» Assigned task a
Pull out and copy every line of the rows below that contains the string "Yamiq". Case counts.

» Passage provided
*** Block opens ***
# What is the difference between a quarter bend and short sweep 90?



## Ishmael (Apr 24, 2007)

troyce1 said:


> I am reading the IPC Table 706.3 regarding plumbing code, and have been unable to determine the difference between a quarter bend and a short sweep? It seems like they are the same thing, however the short sweep can be used when changing vertical to horizontal direction on drain piping, the quarter bend cannont....so there is obviously a difference.
> 
> Thanks


I've always used those two terms interchangeably (as have my local wholesalers). But we also have what we refer to as a "vent 90" which is even tighter than a standard 90. Maybe that's what is technically/properly called a quarter bend in the IPC(?)

Here's a "vent 90": http://www.lowes.com/pd_23349-1814-PVC+00331++0800_0__?productId=3132769

*Edited to add:* Here in MA, a short-sweep (or "standard") 90 can be used to change from horizontal to vertical, *NOT* the other way around.


----------



## jagans (Oct 21, 2012)

A quarter bend is a standard 90 degree elbow, as far as I know. Using the term "Short" and "Sweep" together is an oxymoron as far as I am concerned.


----------



## Alan (Apr 12, 2006)

troyce1 said:


> the short sweep can be used when changing vertical to horizontal direction on drain piping, the quarter bend cannont....so there is obviously a difference.
> 
> Thanks


Are you sure you're reading that correctly? Doesn't sound like anything i've ever seen before. Read again please.


----------



## mr leak (Dec 23, 2012)

*troyce1 1/4 vs short sweep*

Quarter bend is a simple 90 a vent 90 is to be used only for venting and more expensive so most use a quarter bend drain 90 for venting. There are short sweeps and long sweeps very much as the name implies these 90 fittings have a long and longer sweep to aid in drainage. Where flow is from horizontal to the horizontal long pattern fittings are necessary to prevent excessive reduction in velocity.Where the flow is from horizontal to vertical shorter pattern fittings are allowed because the acceleration of gravity maintains the flow A short sweep vertical to horizontal is only allowed for 2 " or smaller drains. Short sweeps horizontal to horizontal only 2 " or smaller IRC 2009 code


----------
*** Block closes ***
» Records from a data source
*** Block opens ***
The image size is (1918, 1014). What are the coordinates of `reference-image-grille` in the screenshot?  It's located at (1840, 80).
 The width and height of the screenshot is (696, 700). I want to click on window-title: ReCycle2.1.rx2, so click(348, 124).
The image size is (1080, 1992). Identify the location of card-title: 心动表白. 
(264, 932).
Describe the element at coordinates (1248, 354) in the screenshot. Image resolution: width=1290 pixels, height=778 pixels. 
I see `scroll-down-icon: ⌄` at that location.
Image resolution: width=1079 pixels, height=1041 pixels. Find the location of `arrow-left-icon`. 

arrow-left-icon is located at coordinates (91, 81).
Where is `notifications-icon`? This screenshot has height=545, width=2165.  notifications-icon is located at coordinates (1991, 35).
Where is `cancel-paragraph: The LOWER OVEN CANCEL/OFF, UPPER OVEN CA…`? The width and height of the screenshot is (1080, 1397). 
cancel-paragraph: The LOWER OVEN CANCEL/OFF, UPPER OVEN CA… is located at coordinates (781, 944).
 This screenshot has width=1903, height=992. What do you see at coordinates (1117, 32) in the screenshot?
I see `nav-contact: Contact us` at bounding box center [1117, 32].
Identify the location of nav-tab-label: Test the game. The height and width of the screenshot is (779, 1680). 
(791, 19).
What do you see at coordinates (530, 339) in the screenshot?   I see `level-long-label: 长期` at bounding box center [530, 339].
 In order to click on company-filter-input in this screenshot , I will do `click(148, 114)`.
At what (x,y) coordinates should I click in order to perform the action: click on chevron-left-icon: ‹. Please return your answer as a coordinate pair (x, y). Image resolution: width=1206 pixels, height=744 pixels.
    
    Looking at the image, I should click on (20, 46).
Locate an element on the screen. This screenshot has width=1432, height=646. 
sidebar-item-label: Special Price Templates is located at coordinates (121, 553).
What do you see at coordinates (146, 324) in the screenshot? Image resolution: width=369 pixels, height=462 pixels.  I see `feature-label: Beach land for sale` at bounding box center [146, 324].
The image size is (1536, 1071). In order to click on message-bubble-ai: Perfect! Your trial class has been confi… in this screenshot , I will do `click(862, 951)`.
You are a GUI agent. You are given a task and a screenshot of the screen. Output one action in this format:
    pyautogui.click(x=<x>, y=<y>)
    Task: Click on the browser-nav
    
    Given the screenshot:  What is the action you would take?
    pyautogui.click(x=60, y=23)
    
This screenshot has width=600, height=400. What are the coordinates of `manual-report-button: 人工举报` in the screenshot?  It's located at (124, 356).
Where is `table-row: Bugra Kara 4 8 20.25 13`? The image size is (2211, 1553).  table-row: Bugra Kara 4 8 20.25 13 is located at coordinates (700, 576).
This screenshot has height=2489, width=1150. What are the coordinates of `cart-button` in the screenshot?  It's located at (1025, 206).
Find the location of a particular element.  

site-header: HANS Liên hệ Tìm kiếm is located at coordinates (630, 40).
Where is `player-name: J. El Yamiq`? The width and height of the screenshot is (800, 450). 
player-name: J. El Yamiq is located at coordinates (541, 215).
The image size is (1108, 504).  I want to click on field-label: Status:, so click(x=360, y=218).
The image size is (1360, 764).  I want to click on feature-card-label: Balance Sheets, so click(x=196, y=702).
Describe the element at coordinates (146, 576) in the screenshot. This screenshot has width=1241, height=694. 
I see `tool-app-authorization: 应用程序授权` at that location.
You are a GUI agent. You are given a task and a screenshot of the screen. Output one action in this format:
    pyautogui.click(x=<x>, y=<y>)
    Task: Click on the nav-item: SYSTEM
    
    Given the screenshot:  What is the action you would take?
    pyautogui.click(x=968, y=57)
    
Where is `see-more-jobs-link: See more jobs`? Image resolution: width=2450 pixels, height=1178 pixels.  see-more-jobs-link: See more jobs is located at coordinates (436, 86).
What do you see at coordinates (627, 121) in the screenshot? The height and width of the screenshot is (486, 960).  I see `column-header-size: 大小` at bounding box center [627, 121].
*** Block closes ***
» Assigned task b
In the plumbing thread above, what drain size limit does mr leak give for using a short sweep to go from vertical to horizontal?

» Written response a
Where is `player-name: J. El Yamiq`? The width and height of the screenshot is (800, 450). 
player-name: J. El Yamiq is located at coordinates (541, 215).

» Written response b
2 inches or smaller.